Deepen only when needed:

Need Next command
Stable refs, routing keys, browser workflow rules, or subagent recovery docs roll skills get <agent-name> --include-references --json
Fleet-level diagnostics roll doctor --json
Per-agent runtime ownership, env labels, or human-readable drift details roll agent info <agent-name>
Config field meaning or setup guidance roll config explain <path>

Machine-readable boundaries:

Parse stdout as JSON Treat as human-readable text
roll skills list --json roll agent info <agent-name>
roll skills get <agent-name> --json roll config explain [path]
roll skills get <agent-name> --include-references --json roll config setup ...
roll agent list --json
roll agent tools <agent-name> --json
roll agent health --json
roll doctor --json
roll run ... --json / roll run --batch-* --json

Startup Gate

When the target agent's runtime ownership is unclear, inspect it first:

roll agent info <agent-name>
  • If the agent is a persistent service (core-managed / external-managed), run roll agent health --json before tool calls.
  • If that agent is unhealthy and Roll owns its lifecycle, run roll agent start <agent-name>.
  • If the agent is stdio + on-demand, do not pre-start it.

Tool Discovery

Read the registered skill first, then inspect the runtime tool schema:

roll skills get <agent-name> --json
roll agent tools <agent-name> --json

Use the skill document for first-pass planning. Add --include-references only when the task needs stable refs, routing keys, browser workflow rules, recovery steps, or deeper business sequencing. Use roll agent tools for exact inputSchema / outputSchema.
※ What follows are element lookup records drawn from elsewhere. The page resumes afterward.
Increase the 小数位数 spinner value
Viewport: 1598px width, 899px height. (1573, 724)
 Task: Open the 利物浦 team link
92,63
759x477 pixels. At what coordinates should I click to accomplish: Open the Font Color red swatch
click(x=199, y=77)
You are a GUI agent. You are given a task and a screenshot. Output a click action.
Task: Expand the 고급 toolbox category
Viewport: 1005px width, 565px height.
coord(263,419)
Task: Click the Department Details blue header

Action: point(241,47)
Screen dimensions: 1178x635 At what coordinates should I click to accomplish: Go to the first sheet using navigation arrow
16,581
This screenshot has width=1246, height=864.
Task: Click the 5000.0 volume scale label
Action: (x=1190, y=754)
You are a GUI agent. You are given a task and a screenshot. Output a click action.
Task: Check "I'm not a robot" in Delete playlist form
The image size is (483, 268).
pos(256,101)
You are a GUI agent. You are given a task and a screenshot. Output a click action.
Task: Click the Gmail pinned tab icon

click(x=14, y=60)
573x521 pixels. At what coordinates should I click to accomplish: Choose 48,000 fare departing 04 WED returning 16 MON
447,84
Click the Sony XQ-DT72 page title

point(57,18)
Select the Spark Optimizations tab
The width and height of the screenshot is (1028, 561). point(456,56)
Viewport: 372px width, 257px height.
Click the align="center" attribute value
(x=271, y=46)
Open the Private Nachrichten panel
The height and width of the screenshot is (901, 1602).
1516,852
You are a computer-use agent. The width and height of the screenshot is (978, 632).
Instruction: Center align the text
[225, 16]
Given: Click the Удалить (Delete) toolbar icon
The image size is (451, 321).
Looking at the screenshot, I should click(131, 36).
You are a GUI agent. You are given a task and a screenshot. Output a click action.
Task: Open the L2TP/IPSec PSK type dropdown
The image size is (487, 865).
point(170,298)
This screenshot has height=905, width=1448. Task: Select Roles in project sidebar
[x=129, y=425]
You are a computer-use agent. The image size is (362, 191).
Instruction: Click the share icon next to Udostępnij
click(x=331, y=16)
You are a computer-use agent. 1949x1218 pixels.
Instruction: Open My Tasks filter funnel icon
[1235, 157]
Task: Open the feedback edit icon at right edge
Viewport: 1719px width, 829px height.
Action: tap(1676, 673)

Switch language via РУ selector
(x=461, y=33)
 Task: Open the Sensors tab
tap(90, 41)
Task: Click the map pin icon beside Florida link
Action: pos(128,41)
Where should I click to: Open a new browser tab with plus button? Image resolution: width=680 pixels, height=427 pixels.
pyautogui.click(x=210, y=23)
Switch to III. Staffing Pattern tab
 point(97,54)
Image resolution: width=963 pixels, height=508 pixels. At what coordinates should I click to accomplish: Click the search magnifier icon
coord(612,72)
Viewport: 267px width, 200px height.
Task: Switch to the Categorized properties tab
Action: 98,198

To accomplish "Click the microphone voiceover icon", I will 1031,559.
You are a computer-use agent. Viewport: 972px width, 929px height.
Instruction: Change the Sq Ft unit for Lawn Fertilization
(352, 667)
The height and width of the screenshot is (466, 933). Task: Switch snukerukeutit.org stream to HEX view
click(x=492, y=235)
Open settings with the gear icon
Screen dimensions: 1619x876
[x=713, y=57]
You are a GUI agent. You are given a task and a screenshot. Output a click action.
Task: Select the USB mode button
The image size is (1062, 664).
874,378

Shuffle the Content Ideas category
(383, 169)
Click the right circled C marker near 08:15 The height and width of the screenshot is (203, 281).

For fleet-level skill discovery:

roll skills list --json
roll skills path <agent-name>
  • roll skills list --json tells an orchestrator which registered agents expose live skill docs.
  • roll skills get <agent-name> --json returns { name, description, source, content, path? }.
  • roll skills get <agent-name> --include-references --json also returns references[] with relativePath, path, and content for referenced local references/* files.
  • roll skills path <agent-name> is only available when Roll can read a local SKILL.md; installed or snapshot-only agents may fall back to registry content.

Before first call or after agent updates, discover the exact tool names and inputSchema:

roll agent tools <agent-name>        # table view
roll agent tools <agent-name> --json # machine-readable
  • Use the table view for manual inspection.
  • Use --json when another agent or script will parse the result.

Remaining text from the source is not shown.